Tan pronto como entró en su casa, Ish se acercó a la chimenea y dejó allí el martillo cabeza abajo, con el mango hacia arriba. Sí, era un viejo amigo, pero cuando recordaba el día en que lo había usado por primera vez, su imagen de los últimos veintidós años cambiaba un poco. Una vida idílica en un paraíso terrenal, quizá; pero también años de anarquía, donde ninguna autoridad había protegido al individuo. Recordaba aún aquel día vívidamente. Había bajado de las montañas, se había detenido en una calle de Hutsonville, titubeando, mirando a un lado y a otro, pensando que iba a hacer algo ilegal e irrevocable.
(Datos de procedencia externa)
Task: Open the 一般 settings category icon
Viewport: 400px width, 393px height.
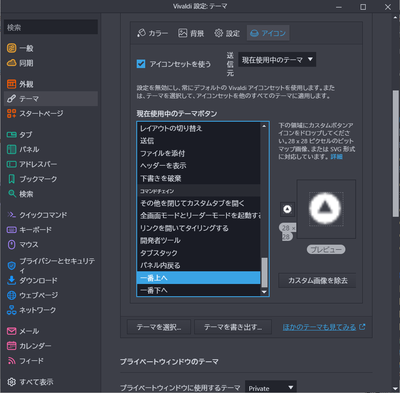Action: tap(11, 48)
Luego, con una aprensión que sentía aún, había alzado el martillo, había hecho saltar la débil cerradura, y había entrado a leer el periódico. Oh, sí, cuando el Estado lo envuelve a uno, invisible y presente como el aire que se respira, no se piensa en él más que para quejarse de los impuestos y las leyes. Pero cuando el Estado desaparece… ¿cómo decía el viejo versículo? «Su mano se alzará contra todos, y la mano de todos se alzará contra él.» La predicción se había cumplido. Aun George y Ezra no eran más que precarios aliados; no habían soportado la prueba de la batalla. Y si la vida había transcurrido apaciblemente había que agradecérselo a la diosa fortuna.